> About this task: All lines in the records that carry the string "left" are to be shown.
++++++++
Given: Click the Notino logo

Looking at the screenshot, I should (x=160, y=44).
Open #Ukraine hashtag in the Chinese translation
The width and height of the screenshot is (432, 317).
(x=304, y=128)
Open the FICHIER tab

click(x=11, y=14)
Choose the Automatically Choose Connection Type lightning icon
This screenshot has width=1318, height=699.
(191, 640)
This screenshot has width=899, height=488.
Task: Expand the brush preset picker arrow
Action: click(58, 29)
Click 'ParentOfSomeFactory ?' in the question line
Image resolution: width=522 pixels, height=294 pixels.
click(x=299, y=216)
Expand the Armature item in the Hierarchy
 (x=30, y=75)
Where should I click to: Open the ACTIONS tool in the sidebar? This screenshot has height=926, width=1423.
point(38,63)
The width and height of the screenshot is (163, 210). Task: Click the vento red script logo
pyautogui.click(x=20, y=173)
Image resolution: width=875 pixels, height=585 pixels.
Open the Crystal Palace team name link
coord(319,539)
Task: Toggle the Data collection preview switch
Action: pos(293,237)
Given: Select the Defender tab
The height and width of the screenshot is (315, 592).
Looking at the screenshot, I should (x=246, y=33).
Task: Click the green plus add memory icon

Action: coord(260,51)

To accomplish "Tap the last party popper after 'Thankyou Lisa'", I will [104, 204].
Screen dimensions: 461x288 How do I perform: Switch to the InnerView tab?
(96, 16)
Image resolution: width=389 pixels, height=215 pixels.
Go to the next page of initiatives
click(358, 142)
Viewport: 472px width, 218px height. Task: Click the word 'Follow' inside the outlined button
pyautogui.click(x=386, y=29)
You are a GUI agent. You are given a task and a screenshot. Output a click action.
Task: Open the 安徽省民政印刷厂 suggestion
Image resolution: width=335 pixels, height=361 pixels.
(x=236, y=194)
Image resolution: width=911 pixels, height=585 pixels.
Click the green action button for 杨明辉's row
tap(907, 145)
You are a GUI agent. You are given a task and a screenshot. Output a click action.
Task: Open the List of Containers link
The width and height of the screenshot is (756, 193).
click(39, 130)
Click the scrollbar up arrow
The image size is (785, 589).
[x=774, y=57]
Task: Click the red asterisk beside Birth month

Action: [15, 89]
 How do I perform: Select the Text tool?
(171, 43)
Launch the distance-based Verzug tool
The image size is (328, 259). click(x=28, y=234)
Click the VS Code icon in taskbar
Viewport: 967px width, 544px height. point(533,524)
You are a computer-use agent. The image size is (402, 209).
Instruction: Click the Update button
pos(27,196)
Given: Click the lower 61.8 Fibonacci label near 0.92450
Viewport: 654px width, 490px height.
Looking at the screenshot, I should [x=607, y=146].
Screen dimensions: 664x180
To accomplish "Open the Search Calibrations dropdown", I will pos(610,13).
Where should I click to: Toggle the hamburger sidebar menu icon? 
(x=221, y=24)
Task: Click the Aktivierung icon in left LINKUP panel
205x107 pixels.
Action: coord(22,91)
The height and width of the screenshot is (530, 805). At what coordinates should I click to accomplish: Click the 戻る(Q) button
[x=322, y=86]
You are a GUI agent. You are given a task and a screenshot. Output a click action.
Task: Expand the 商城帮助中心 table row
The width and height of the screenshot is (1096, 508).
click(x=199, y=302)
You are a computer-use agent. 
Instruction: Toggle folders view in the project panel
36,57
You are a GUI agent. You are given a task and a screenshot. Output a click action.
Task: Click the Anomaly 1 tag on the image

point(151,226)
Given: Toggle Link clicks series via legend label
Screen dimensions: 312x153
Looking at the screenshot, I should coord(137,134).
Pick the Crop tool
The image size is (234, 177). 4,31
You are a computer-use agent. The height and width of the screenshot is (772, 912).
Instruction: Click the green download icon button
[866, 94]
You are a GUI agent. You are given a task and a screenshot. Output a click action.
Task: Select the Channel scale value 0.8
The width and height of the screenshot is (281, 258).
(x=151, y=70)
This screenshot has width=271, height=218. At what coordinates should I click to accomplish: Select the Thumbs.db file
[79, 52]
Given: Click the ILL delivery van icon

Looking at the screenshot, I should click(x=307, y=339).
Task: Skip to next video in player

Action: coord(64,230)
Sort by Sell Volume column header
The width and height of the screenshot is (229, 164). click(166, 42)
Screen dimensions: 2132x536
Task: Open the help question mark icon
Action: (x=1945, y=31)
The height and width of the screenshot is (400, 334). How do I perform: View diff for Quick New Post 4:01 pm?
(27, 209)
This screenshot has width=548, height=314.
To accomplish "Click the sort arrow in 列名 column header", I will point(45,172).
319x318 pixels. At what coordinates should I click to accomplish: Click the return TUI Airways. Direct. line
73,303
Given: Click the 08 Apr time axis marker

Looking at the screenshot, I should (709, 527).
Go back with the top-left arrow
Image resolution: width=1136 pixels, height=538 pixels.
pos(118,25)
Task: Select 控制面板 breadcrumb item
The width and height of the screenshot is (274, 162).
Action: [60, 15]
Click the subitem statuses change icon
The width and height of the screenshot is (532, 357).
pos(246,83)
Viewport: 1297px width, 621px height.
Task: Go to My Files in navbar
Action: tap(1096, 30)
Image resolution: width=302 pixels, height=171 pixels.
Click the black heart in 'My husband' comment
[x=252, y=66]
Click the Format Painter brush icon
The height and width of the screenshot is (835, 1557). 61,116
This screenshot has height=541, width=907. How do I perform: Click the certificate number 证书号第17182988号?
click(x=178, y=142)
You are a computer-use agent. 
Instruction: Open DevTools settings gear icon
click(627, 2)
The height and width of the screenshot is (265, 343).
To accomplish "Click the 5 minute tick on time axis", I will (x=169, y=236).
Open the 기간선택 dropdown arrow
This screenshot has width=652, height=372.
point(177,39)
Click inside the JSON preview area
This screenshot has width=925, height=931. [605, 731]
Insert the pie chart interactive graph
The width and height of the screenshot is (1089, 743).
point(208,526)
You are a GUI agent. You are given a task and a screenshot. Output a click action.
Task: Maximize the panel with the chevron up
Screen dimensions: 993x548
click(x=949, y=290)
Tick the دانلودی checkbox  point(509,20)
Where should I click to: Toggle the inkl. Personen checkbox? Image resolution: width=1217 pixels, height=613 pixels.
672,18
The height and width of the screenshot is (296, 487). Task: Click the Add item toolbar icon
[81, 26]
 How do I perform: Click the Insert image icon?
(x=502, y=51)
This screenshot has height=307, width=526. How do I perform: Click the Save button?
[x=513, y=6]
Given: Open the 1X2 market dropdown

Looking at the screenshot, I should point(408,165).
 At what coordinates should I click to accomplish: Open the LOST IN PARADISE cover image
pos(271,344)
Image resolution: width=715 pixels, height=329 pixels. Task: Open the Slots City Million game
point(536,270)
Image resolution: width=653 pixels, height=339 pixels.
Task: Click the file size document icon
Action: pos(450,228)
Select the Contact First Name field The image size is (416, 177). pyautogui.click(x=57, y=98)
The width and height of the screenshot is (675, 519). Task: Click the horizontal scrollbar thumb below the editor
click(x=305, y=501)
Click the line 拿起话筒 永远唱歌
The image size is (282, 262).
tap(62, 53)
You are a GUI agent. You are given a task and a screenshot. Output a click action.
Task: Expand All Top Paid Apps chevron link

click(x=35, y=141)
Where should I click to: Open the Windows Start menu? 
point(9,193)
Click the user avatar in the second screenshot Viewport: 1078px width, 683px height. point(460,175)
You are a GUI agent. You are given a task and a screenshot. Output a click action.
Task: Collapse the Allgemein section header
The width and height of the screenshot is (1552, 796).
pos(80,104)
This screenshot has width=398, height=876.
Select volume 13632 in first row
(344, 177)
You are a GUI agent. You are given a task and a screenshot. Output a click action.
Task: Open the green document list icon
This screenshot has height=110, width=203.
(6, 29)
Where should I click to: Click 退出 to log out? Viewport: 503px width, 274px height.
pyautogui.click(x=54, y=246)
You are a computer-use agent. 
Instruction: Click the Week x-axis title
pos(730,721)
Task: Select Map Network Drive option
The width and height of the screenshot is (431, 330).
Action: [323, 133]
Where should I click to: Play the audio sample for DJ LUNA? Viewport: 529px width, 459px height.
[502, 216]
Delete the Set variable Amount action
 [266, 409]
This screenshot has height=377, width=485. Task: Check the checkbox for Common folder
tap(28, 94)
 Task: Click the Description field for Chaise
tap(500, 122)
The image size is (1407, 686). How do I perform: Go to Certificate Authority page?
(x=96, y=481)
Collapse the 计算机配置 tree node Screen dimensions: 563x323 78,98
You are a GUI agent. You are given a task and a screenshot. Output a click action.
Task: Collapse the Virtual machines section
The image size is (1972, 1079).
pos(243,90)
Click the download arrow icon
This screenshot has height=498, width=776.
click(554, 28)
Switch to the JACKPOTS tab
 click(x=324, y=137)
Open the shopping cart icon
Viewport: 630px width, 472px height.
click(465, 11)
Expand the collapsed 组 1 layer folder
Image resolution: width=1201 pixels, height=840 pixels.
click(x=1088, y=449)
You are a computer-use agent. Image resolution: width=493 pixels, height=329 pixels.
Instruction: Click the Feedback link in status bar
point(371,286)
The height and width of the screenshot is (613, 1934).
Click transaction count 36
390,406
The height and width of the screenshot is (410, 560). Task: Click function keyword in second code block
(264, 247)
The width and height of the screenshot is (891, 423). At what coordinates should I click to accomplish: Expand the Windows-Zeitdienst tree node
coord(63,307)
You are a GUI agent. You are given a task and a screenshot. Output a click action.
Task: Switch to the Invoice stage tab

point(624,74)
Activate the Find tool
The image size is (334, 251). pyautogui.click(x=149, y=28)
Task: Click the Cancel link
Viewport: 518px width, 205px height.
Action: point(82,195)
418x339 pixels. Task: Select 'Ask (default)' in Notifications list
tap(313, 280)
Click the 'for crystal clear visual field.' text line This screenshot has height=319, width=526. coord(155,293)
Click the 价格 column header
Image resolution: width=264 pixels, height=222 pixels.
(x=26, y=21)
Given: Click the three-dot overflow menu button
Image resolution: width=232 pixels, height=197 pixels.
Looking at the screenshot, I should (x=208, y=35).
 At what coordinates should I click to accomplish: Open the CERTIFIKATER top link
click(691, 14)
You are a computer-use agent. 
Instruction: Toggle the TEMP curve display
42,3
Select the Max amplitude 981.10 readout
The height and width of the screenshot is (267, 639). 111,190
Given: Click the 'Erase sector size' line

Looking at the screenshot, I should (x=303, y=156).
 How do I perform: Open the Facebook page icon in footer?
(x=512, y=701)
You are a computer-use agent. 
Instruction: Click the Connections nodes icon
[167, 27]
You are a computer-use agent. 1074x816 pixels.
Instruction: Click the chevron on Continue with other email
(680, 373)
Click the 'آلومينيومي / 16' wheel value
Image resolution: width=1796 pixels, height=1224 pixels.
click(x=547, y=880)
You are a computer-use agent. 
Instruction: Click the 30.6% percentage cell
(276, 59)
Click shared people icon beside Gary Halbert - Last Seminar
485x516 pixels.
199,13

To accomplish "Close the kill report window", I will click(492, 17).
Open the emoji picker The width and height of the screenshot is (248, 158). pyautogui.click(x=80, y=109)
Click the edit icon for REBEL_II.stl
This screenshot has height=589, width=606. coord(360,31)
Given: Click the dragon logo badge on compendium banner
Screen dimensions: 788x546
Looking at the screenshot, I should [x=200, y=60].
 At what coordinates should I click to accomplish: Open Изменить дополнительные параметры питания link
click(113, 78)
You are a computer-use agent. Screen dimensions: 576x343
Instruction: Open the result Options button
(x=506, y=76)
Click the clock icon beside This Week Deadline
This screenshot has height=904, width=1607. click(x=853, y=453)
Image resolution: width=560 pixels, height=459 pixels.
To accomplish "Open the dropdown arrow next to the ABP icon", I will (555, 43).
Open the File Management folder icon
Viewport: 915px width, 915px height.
++++++++
> Output of the exercise:
Task: Click the Aktivierung icon in left LINKUP panel
Go back with the top-left arrow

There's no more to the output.